Currently working in 96 countries, UN Women is the only global agency dedicated to the empowerment of women.

Delivering programs aimed at empowering women and girls, UN Women has five priority areas of intervention:

  • Increasing women’s leadership and participation
  • Ending violence against women
  • Engaging women in all aspects of peace and security processes
  • Enhancing women’s economic empowerment
  • Making gender equality central to national development planning and budgeting

This work is essential given the fact that around the world:

  • Women are paid 10 to 30% less than men.
  • Only 1 in 5 parliamentarians are women.
  • 1 in 3 women and girls will experience violence in their lifetime.
  • 50.4% of working women are stuck in vulnerable, informal jobs.
  • 2/3 of the world’s illiterate are women.
  • 800 women die in childbirth every day.

The case for gender equality is clear. We know that when women are empowered and have an income, they invest in their families and communities, driving down hunger, poverty and malnutrition, and improving health, education and well-being. The Food and Agriculture Organisation estimates that if women had the same access as men to productive assets, increased agricultural output in 34 developing countries could reduce the number of hungry people by up to 150 million.

If women’s paid employment rates were raised to the same level of men’s, GDP would be between 9 and 16 per cent higher in major developed economies. In developing economies, per capita income could rise by 14 per cent by 2020.

A child born to a mother who can read is 50 per cent more likely to survive. For every year of education beyond grade four that a woman receives, the risk of her child dying of preventable causes is reduced by 10 per cent.
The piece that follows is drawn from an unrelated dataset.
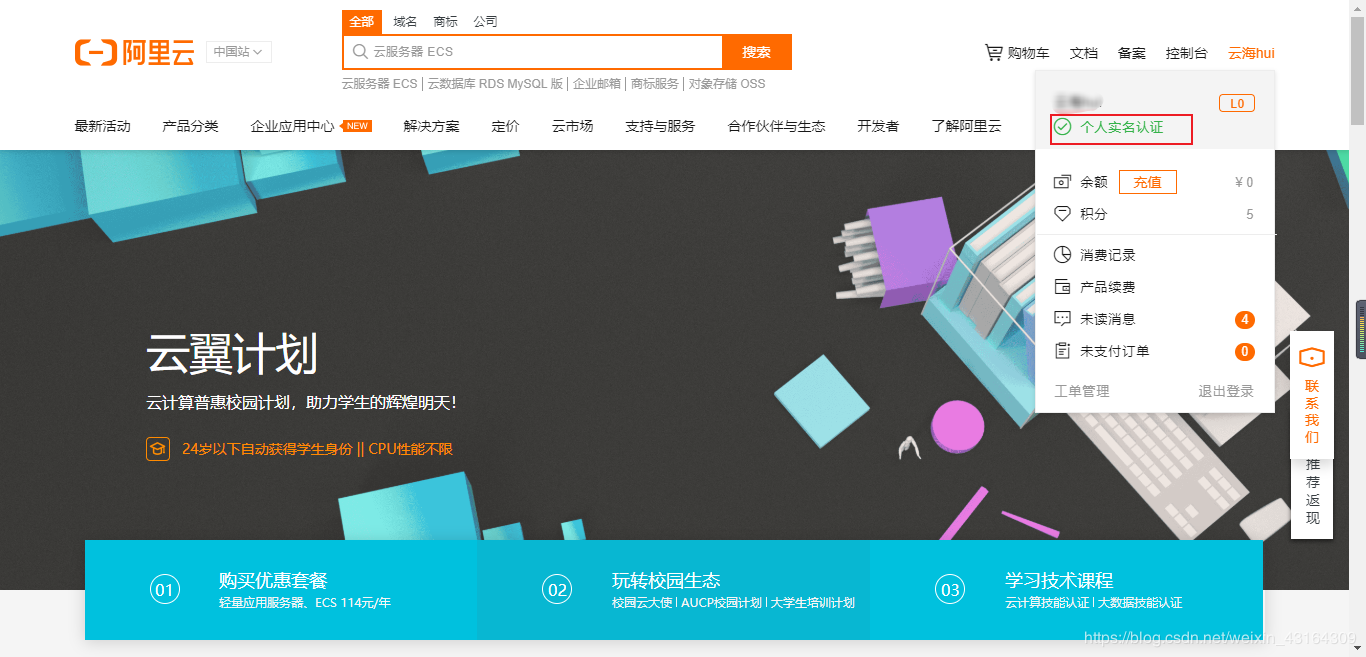
Task: Select the 积分 points icon
Action: (1063, 213)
An analysis of Fortune 500 companies found that companies with the greatest representation of women in management positions delivered 34 per cent higher returns to shareholders than some of their counterparts.
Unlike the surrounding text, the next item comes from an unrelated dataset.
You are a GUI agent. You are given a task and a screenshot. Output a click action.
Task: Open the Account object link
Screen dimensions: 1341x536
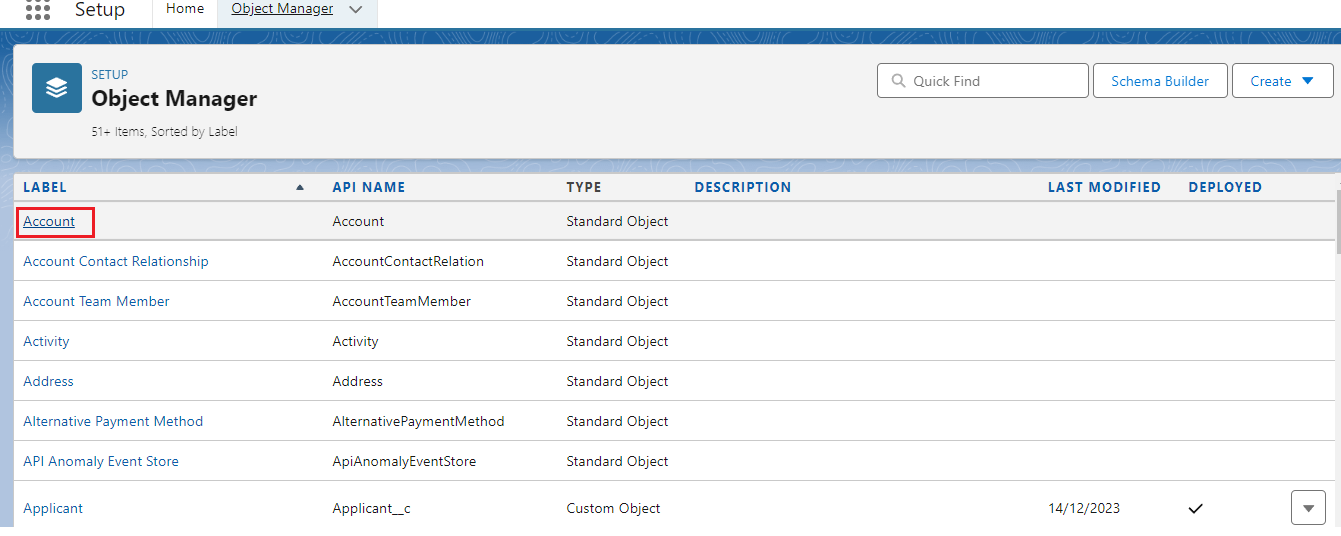click(x=49, y=221)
UN Women has its headquarters in New York and works worldwide out of 15 regional and 2 country programme offices. Two international agreements frame UN Women's work:  

  1. the Beijing Platform for Action resulting from the Fourth World Conference on Women in 1995
  2. the Convention on the Elimination of All Forms of Discrimination Against Women (CEDAW), known as the women’s bill of rights

To find out more about UN Women internationally visit www.unwomen.org

UN Women National Committee Aotearoa New Zealand

The UN Women National Committee Aotearoa New Zealand exists to mobilise support for UN Women’s work and builds strategic relationships with companies who we believe are committed to this agenda. 

In New Zealand and the Pacific, we advocate for women's empowerment, we raise awareness of the issues affecting women around the world, we raise money to fund UN Women projects, and lobby the New Zealand government to support UN Women’s initiatives. 

  • We hold breakfasts with support from our affiliate members every year to celebrate International Women’s Day.
  • We participate in the annual White Ribbon Campaign to mark the U.N. International Day for Elimination of Violence Against Women.
  • We fundraise through Walk for Women to support the UNW Pacific Fund for the Elmination of Violence against Women in the Solomon Islands.
  • We advocate for gender equality in the Pacific with partner development organisations through WRAP.
  • We promote the Women's Empowerment Principles within New Zealand.
  • We support a market project supporting women's empowerment in the Solomon Islands with UN Women Pacific.
  • We fundraise for a gender justice project in the Solomon Islands with UN Women Pacific.